■ EXERCISE BRIEF
Write each of the records out again exactly.

::::::::

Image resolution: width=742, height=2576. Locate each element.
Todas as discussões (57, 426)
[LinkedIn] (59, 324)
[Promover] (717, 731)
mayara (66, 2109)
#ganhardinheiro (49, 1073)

::::::::

■ EXERCISE SOLUTION
Image resolution: width=742, height=2576. Locate each element.
Todas as discussões (57, 426)
[LinkedIn] (59, 324)
[Promover] (717, 731)
mayara (66, 2109)
#ganhardinheiro (49, 1073)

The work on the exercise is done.